A few months ago, as you know, I celebrated my 31st Birthday. (Yes, I capitalise Birthday) While I enjoy making the day all about me, the day is really a celebration and reflection on the impact you have made on my life.

Now, you guys probably know me better than most anyone else on this planet and know that I love making my Birthday a big deal because, well, it is a big deal! Birthdays are the days we get to reflect on who we are, the family and friends that surround us, and another year past and recorded down in the books.

But here’s the deal: I want to honor you. 31 years ago, you may have been where I have found myself many times as a young lady. Scared, lost, uncertain, unsure, stressed out, struggling emotionally from time to time, the list really could go on…That’s because as a parent (I am assuming), you never really know if you are doing a good job or not. What really is the metric?

Let me just state for the record: You guys did a great job. I hope you take some pride in that.

I’m not even referring to how you put shoes on my feet, food in my belly, and clothes on my back. That was just what you had to do…as my parents. That’s permission to play in the parenting game if you ask me. You did what you had to do to provide and for that I am eternally grateful. That’s all listed in the job requirements. What isn’t listed, but should be, is the emotional support, encouragement, and unrelenting love you have shown me to help me become the girl I am today.

So today, I want to say thank you. THANK YOU for who you are, what you’ve been to me in my life and all the things you’ve sacrificed over the years to raise me. It takes more than clothing, food, and a home to sleep in to be a good parent. And while you succeeded in those areas in meeting my needs, you truly excelled in the other areas.

I have never felt a day where I was not loved by you. I have never lost sleep over wondering if you cared about me. I have never had a fleeting thought that you wouldn’t support me in my decisions, because you always tend to help me make them. I value your opinions, I respect your place in my life, and I thank you for all of it. Thirty-one years have past since you first heard my cry and I know you still hear it in your sleep sometimes because a good parent always hears their children’s cries in the night.
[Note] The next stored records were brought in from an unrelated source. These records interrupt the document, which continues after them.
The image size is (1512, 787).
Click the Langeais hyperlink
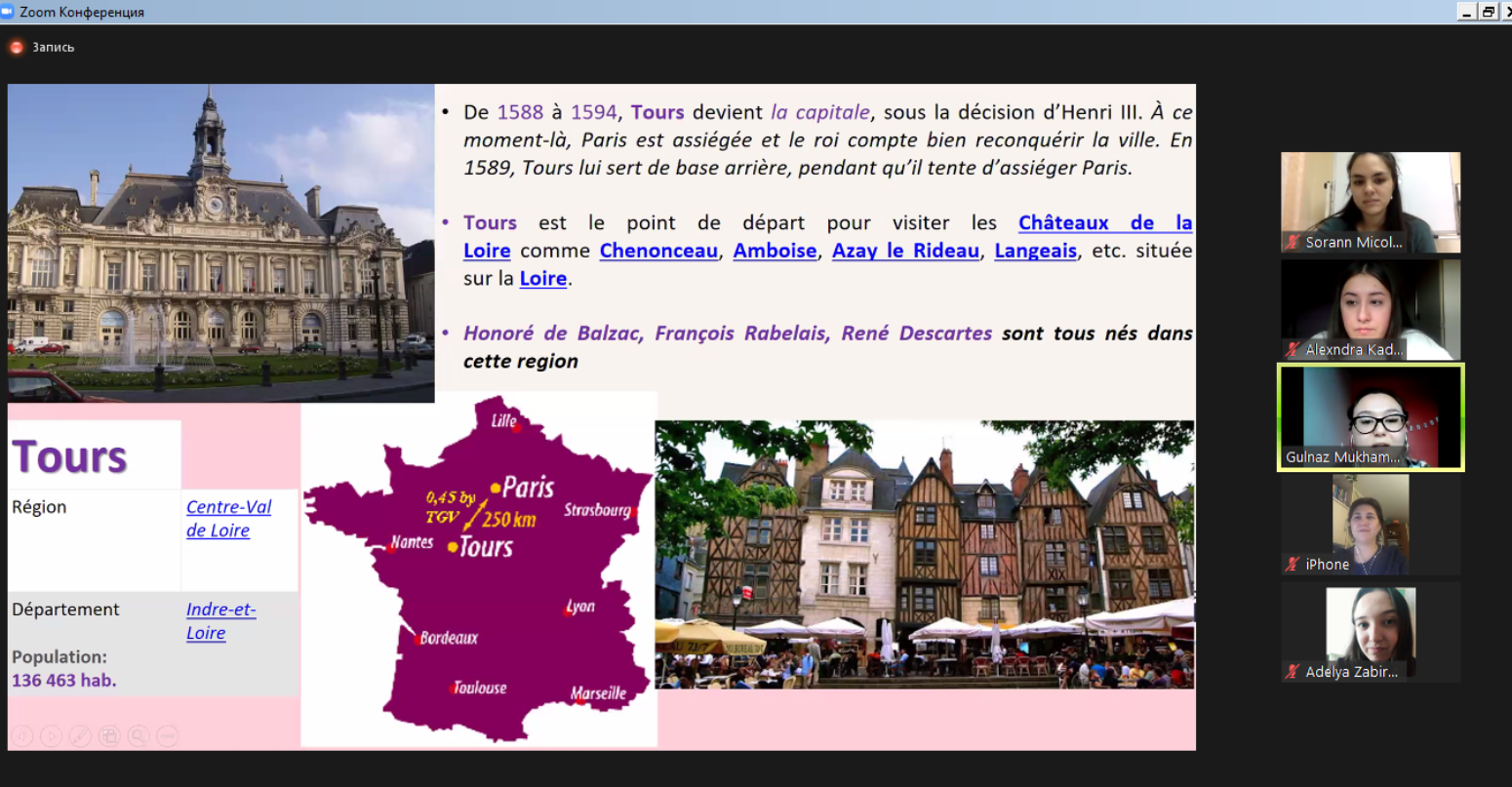(1035, 251)
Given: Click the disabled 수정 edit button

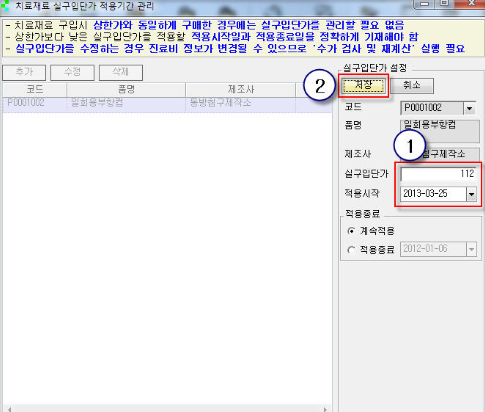Looking at the screenshot, I should pos(72,72).
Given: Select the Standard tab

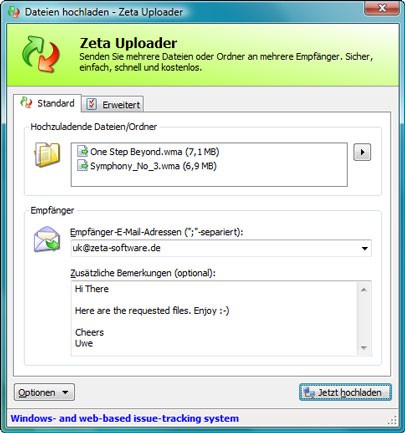Looking at the screenshot, I should pos(47,103).
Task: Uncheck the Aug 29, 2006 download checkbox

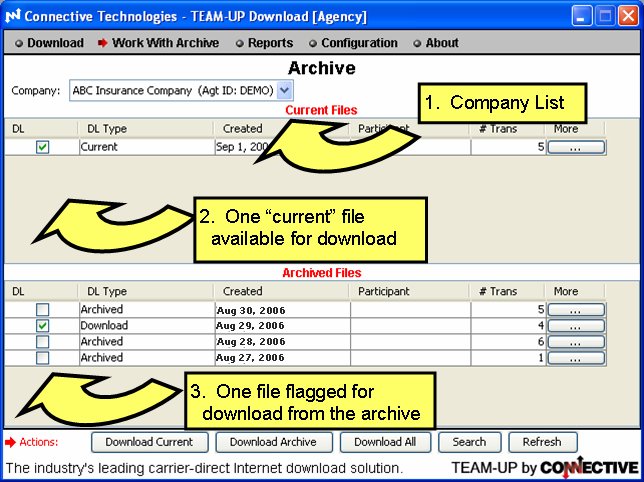Action: coord(43,326)
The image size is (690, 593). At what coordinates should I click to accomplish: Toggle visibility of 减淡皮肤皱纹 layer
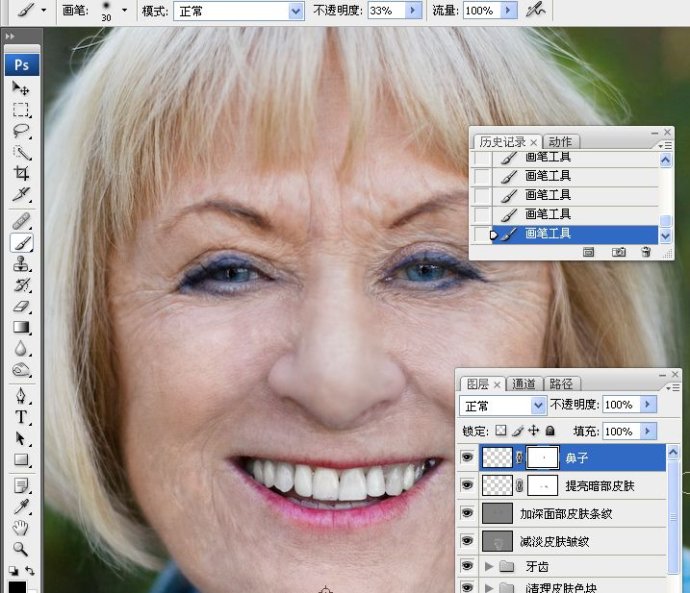(x=467, y=541)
Your hearts ache when mine does. Your smiles cover your faces when mine covers mine. Joy fills your hearts when you see that mine is full. You cry when I cry. You celebrate when I celebrate. THAT is what makes you GREAT, world-class parents.
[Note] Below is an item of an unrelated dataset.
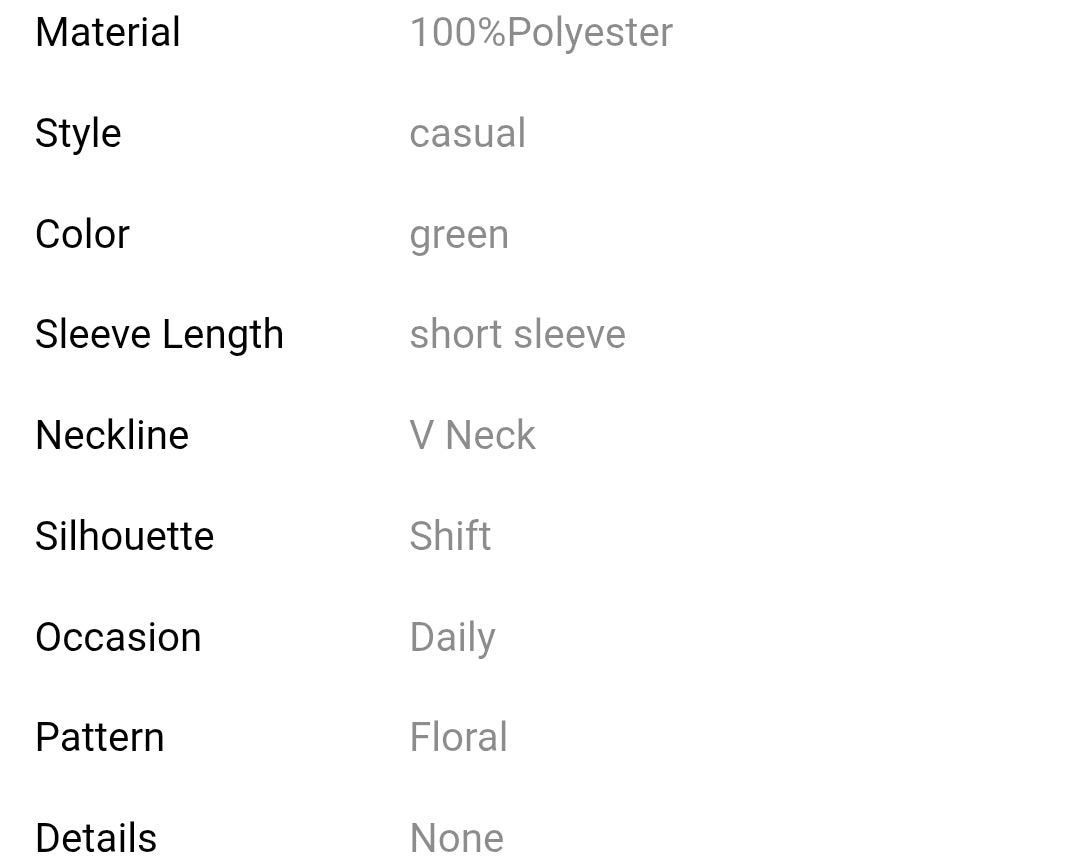Select the Daily occasion value

pos(452,639)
You made mistakes along the way and that’s okay. You’re still only human. But quite frankly, you’re some of the best damn humans I’ve had the opportunity and privilege to know. I thank God you were selected and chosen to be my parents because you’ve made some amazing ones.

I’m not trying to say you’ve raised the perfect lady and I probably haven’t always been the best daughter, but I want to just say thank you.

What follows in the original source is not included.